As Schaffer brings out in his criticism, Latour’s “flat” copy of Pasteur, his attempted universalization of a description, is one that lacks dimensionality. Another way of saying this is that no description is neutral, our copies of the world always contain explanatory (and ideological) force in that they open to the world to us a specific window, the line of traces, a diverse geneology of heritages, genealogies that then select out the germane causes of an original event, positioning us to it and them.

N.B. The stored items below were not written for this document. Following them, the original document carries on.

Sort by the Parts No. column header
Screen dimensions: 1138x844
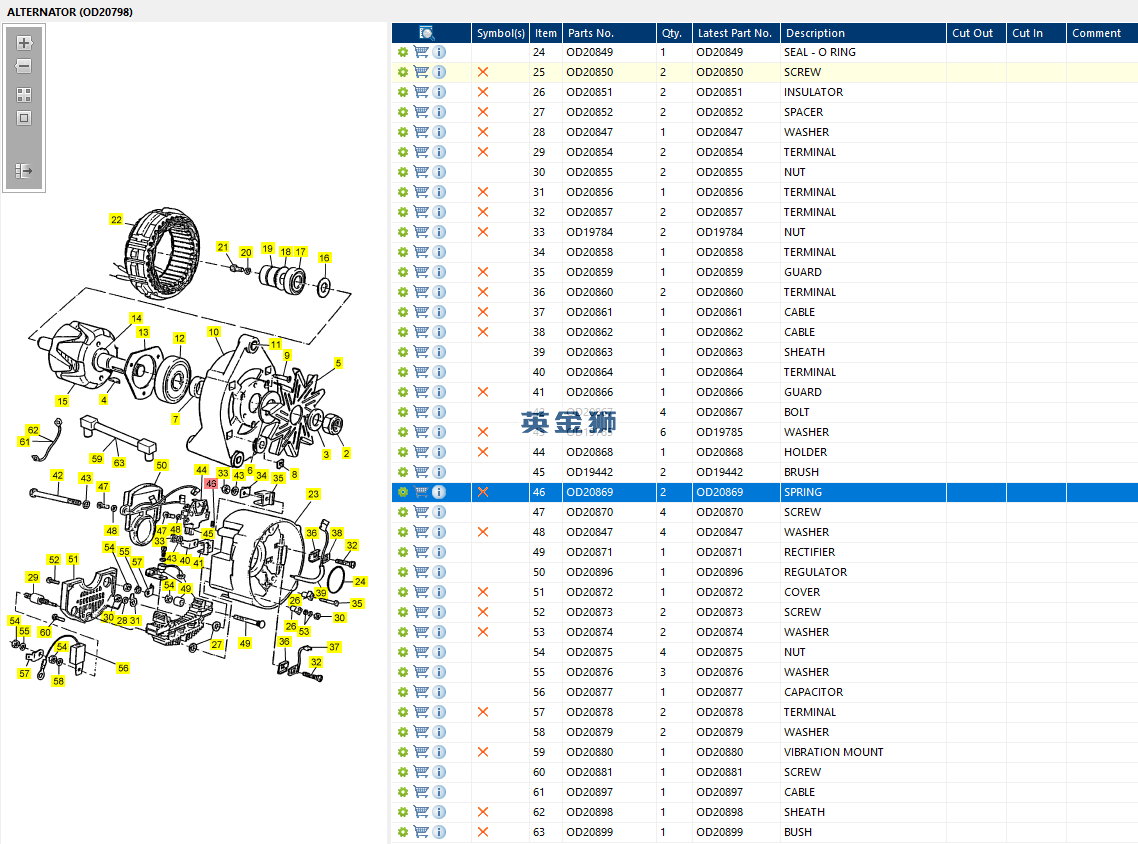click(590, 33)
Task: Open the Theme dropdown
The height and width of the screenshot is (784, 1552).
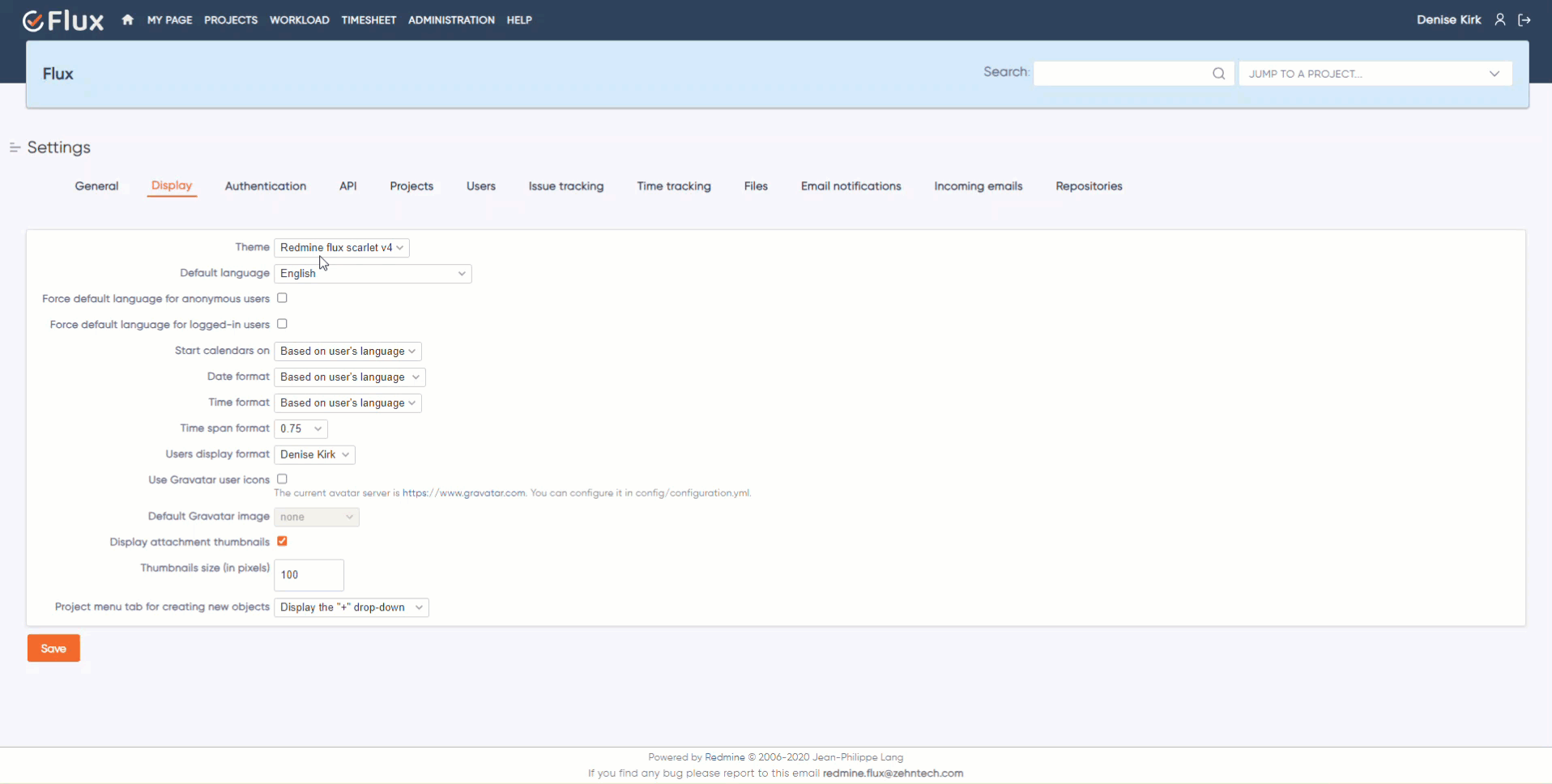Action: click(x=341, y=248)
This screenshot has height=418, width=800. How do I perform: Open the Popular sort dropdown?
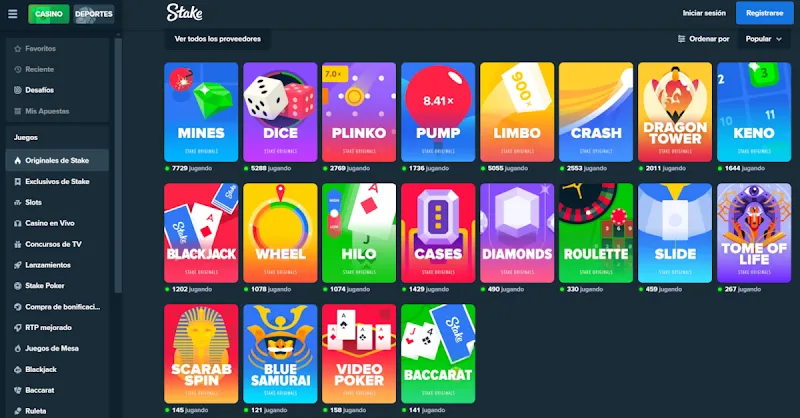point(764,39)
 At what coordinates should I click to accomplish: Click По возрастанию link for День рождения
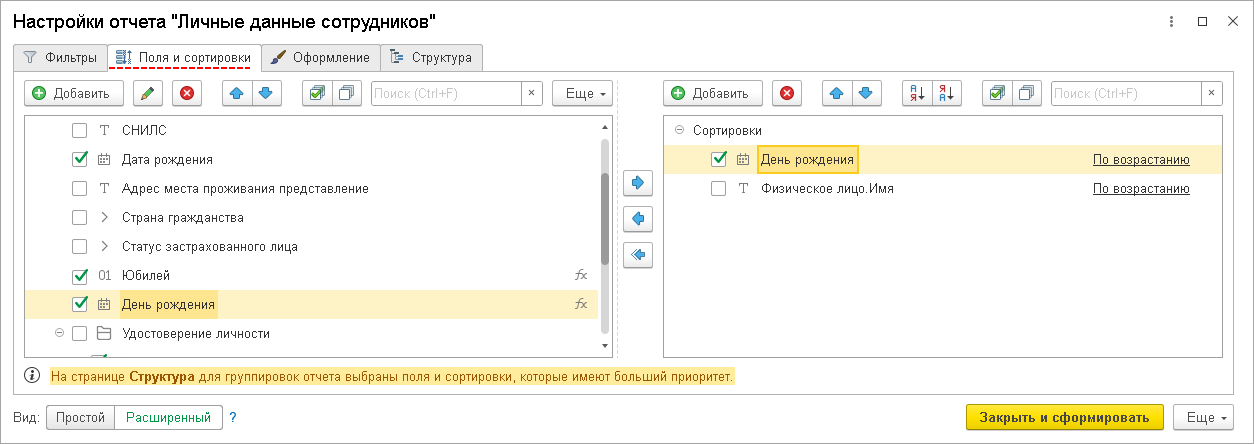coord(1140,159)
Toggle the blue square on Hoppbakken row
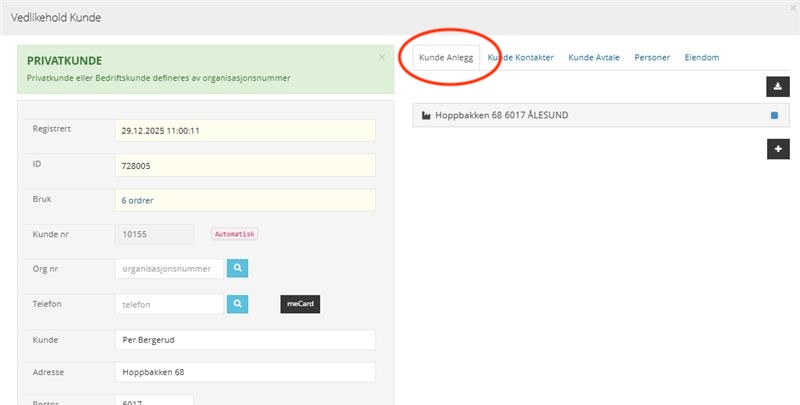The image size is (800, 405). coord(774,116)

I say this is some sympathy to Latour’s desire to position us rather in the day-to-day basis as well, for our long trails of historical geneologics also can trap and configure us. In this Spinoza and Latour share a great deal. Latour’s networkology in a sense is a leveling of the playing field, in the moment, but what it is missing is the creative power and, one could say, ontological change that comes from explanatory force itself. This is precisely what I directed myself toward in my comparison of Latour and Spinoza (Is Latour an Under-Expressed Spinozist? ). The numericity of networked connections, the rise in the substantiveness of being accomplished through the copiousness Latour desires, is founded upon the sometimes unrecognized consonance between description and explanation. In this regard, all descriptions ARE explanations, or at least contain an explanatory force that directs the eye or organism towards a genetic line of causes into the past. And our grasp of those pasts is what gives soil to our very capacity to copiously make copies in the future. To be “originals”.